Re: 90's Heavyweights
If the 15 round championship distance was reinstated, steroid use might actually become a liabilty, as would larger muscles requiring more oxygen. A greater premium would once again be placed on muscular endurance, necessitating greater streamlining.
When boxers have to train for longer distances, the bodyweights of most probably would decline back to the levels they always would have been, had the 15 round maximum limit been retained. Far from advancing boxer safety, the shorter 12 round distance has undermined it by facilitating damaging growth substance abuse.
Declining defensive skill will manifest itself in earlier and increasing cases of pugilistica dementia, and Parkinson's Syndrome, among retired boxers. Furthermore the skyrocketing use of growth enhancing stimulants, both legal and illicit, eventually shall betray itself through the mounting consequence of ailments like cancer in former athletes, and occasionally in still active competitors.
Over the last century, boxers who moved up in weight simply didn't increase their muscular dimensions like inflated dummys, let alone inflated dummys who also maintained their lighter speed and reflexes. In past eras, boxers who succeeded into middle age exchanged their loss of physical advantages with guile and experience expressed through the demonstration of new skills and progressive behavioral adaptations.
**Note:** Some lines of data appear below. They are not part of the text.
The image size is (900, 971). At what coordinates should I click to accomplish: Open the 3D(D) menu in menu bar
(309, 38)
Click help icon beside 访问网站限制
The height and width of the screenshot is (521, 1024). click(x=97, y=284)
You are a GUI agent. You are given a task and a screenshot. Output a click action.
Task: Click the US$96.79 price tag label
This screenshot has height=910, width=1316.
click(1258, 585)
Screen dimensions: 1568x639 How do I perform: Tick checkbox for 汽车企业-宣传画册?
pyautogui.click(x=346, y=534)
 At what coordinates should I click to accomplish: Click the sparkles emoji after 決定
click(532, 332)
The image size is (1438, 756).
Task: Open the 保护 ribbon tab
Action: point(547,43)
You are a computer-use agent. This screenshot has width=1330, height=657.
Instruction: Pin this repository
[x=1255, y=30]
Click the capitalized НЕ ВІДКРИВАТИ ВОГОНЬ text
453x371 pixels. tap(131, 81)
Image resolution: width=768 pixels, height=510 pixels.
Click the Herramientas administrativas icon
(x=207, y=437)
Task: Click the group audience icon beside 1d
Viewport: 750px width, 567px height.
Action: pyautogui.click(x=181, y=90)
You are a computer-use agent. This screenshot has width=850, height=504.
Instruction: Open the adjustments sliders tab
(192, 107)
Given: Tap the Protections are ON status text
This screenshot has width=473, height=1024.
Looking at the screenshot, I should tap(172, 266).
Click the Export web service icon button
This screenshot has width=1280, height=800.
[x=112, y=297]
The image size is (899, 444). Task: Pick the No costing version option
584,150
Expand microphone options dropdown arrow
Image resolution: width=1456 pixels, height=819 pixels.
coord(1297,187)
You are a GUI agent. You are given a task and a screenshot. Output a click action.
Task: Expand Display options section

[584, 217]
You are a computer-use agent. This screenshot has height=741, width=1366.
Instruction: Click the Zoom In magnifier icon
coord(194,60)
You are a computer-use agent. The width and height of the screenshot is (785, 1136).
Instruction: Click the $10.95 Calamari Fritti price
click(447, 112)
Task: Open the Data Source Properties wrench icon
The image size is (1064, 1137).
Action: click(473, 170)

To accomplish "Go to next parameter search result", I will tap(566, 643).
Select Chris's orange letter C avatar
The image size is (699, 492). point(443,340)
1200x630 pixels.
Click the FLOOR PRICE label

When Ray Robinson challenged Joey Maxim, his weight was well under the middleweight limit (and it was a dominant performance on the scorecards). Robbie did not inflate like a balloon. Nor did Archie Moore, when he was in his late thirties.
The idea that modern boxers can bulk up their muscles like bodybuilders, when in their late 30s, without sacrificing speed or endurance, and by foregoing the introduction of growth enhancing substances into their systems, is a bit much to swallow.
Yes, extraordinary muscular development can take place as a result of modern exercise methods, but to succeed at such an undertaking during middle age would generally require a dedicated bodybuilding regimen, one which wouldn't likely allow for the retention and advance of speed, quickness, and endurance.
Over the course of sports history, the importance of size has been largely cyclical. At some point, smaller athletes with superior skill and creative intelligence have outmaneuvered, surpassed and rendered larger performers obsolete, and will do so again, ad infinitum. At some level of development, technique and human consciousness always trump physical advantages.
If a longer time limit is ever reintroduced into boxing, today's huge dinosaurs will trudge off into the jungle and disappear.